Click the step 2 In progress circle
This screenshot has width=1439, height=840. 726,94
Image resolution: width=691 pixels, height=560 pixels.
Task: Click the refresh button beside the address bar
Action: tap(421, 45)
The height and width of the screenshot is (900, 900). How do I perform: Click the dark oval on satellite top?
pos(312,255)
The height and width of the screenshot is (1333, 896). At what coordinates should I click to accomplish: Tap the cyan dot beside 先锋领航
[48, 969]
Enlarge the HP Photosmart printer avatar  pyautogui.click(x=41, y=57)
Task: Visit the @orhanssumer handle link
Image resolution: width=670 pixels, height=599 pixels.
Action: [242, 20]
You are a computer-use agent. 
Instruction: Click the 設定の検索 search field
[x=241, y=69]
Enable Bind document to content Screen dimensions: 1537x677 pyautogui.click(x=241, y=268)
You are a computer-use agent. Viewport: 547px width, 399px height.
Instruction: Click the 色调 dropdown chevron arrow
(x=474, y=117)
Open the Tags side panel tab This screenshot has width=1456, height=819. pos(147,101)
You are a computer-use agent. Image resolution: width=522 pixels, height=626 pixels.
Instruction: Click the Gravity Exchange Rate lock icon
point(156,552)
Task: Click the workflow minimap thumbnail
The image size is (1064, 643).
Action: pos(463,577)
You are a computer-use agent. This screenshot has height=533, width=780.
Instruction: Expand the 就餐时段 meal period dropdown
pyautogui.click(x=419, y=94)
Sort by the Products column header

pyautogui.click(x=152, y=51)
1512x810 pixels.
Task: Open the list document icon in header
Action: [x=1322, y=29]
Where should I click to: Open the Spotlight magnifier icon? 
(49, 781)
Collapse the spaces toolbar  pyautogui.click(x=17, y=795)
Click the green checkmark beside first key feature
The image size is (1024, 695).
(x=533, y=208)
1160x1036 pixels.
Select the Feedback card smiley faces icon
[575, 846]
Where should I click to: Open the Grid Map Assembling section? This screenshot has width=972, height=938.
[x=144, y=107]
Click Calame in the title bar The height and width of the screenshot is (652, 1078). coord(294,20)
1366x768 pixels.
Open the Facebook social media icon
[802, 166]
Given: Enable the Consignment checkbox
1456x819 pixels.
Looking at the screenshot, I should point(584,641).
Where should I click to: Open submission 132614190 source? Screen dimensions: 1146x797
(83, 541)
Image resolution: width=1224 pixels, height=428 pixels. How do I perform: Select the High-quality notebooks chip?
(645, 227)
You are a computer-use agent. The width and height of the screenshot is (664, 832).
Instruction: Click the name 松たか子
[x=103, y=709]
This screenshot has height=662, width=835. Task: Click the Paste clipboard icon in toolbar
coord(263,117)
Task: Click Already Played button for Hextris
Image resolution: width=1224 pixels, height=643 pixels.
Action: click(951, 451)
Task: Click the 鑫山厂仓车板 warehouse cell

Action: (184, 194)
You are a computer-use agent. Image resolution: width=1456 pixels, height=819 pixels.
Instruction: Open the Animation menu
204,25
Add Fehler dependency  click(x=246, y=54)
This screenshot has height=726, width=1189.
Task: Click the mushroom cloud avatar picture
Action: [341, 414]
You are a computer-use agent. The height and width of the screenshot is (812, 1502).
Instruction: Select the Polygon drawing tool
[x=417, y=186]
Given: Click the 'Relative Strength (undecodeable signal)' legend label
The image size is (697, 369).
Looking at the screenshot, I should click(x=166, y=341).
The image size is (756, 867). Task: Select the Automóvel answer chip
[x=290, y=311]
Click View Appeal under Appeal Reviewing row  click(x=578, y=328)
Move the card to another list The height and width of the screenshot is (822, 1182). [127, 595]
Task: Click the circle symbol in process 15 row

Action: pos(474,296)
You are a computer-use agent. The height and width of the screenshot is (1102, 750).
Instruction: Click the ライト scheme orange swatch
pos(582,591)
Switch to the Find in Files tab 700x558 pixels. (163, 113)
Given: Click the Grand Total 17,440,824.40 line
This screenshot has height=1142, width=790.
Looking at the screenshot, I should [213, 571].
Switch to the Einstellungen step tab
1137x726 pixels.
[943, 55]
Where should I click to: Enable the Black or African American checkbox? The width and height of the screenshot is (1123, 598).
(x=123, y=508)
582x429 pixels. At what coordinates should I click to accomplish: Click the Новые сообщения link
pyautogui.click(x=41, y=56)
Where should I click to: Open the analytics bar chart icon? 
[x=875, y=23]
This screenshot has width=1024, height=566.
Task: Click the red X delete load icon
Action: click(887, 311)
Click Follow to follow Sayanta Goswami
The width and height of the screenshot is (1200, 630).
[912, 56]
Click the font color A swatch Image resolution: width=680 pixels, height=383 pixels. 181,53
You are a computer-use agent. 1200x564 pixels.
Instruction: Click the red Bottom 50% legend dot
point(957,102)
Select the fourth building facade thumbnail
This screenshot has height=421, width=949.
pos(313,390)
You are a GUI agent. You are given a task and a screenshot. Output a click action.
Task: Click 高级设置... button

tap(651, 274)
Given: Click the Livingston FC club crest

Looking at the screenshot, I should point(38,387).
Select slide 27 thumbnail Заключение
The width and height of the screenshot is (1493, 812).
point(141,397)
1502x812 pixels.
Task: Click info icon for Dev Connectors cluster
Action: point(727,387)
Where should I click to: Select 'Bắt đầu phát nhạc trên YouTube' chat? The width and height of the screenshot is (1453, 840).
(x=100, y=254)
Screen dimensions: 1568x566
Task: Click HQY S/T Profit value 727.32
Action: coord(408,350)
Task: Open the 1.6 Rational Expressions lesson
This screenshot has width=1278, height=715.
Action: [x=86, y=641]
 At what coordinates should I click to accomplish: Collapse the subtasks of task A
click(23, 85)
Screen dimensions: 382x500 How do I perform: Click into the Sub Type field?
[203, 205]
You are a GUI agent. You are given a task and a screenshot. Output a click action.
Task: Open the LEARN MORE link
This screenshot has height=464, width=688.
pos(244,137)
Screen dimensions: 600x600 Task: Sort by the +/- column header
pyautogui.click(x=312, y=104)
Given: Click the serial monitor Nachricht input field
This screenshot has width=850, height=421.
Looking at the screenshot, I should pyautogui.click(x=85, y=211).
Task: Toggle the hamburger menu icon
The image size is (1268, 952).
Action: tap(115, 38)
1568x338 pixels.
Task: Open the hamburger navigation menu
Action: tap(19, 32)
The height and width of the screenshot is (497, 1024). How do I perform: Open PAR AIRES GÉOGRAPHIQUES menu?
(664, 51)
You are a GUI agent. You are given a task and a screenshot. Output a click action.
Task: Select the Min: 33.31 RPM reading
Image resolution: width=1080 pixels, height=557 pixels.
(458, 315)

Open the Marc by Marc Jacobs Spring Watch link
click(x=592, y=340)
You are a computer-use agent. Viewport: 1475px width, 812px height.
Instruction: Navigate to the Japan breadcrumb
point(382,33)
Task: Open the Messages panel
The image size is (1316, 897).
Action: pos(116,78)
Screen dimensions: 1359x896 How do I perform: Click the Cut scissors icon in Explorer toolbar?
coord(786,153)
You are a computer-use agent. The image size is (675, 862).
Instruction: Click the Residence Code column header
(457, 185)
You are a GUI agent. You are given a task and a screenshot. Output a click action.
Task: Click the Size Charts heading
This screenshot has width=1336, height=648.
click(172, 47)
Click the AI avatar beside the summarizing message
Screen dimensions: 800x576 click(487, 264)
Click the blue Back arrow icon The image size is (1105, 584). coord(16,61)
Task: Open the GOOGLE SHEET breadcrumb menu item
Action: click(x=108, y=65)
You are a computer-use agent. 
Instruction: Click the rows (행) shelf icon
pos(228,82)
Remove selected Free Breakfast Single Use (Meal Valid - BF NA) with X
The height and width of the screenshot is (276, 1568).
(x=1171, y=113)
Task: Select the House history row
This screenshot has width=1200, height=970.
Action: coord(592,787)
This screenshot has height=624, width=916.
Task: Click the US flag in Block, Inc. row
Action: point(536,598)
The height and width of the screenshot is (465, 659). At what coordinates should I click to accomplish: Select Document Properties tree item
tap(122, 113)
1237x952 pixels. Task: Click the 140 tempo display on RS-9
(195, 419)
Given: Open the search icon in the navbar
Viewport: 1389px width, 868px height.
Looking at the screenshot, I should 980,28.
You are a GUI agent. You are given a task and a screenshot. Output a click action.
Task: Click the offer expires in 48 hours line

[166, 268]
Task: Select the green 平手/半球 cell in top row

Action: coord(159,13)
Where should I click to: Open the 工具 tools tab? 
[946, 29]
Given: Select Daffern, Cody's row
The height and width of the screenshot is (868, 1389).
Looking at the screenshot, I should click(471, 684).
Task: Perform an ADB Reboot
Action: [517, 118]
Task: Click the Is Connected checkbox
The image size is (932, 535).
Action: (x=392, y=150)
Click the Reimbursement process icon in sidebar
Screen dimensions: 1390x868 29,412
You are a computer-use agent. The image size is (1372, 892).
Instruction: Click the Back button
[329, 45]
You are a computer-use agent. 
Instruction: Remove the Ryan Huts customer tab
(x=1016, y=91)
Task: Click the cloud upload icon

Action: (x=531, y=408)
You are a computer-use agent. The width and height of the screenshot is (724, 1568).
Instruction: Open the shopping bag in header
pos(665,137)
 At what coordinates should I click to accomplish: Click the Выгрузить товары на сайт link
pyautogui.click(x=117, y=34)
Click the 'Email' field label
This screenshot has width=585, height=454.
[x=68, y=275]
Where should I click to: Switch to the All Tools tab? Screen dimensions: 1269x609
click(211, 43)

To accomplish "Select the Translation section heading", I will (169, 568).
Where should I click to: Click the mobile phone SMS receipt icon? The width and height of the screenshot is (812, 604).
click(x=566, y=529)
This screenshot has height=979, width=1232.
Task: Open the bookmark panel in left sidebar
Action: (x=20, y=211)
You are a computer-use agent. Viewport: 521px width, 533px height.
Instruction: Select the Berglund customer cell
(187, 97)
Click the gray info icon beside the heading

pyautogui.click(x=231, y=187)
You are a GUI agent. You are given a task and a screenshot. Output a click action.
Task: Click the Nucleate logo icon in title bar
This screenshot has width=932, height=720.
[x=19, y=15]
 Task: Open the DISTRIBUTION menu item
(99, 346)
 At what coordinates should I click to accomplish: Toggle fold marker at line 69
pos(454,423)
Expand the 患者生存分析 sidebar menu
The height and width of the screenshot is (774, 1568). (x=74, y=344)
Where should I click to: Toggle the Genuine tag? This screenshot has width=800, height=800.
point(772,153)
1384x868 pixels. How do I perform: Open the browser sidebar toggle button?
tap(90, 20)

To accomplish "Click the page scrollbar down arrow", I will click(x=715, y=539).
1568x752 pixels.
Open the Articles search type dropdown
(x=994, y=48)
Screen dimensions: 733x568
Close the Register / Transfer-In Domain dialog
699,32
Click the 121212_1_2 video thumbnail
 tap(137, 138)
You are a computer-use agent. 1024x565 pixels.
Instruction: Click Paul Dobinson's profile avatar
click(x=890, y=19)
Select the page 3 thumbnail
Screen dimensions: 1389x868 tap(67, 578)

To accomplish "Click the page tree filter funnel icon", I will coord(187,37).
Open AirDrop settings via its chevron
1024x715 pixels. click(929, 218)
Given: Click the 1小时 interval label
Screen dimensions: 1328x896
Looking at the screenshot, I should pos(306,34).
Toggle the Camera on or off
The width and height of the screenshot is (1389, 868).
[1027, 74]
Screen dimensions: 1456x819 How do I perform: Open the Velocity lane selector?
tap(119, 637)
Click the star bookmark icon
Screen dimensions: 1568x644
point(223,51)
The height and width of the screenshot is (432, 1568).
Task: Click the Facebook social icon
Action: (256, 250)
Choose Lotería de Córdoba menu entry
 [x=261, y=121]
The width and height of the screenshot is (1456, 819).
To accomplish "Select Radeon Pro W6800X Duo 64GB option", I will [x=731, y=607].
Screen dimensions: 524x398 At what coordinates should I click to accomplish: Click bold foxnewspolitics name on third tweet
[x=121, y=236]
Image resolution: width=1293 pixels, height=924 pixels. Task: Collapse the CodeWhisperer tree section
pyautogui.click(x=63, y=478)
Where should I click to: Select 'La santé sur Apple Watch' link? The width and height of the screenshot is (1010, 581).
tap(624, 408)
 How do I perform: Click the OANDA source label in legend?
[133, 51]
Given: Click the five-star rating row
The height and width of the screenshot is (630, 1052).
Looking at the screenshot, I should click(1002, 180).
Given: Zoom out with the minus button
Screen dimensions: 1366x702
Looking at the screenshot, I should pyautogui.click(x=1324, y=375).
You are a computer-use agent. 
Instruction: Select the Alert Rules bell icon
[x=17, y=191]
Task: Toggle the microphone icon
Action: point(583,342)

### GOAL
Rewrite the material from the line containing "на сайт link" through the line containing "click(211, 43)", swapping "Email" for "Username" and leaving everything else as it is.

### OUTPUT FOR THIS EXERCISE
 At what coordinates should I click to accomplish: Click the Выгрузить товары на сайт link
pyautogui.click(x=117, y=34)
Click the 'Username' field label
This screenshot has width=585, height=454.
[x=68, y=275]
Where should I click to: Switch to the All Tools tab? Screen dimensions: 1269x609
click(211, 43)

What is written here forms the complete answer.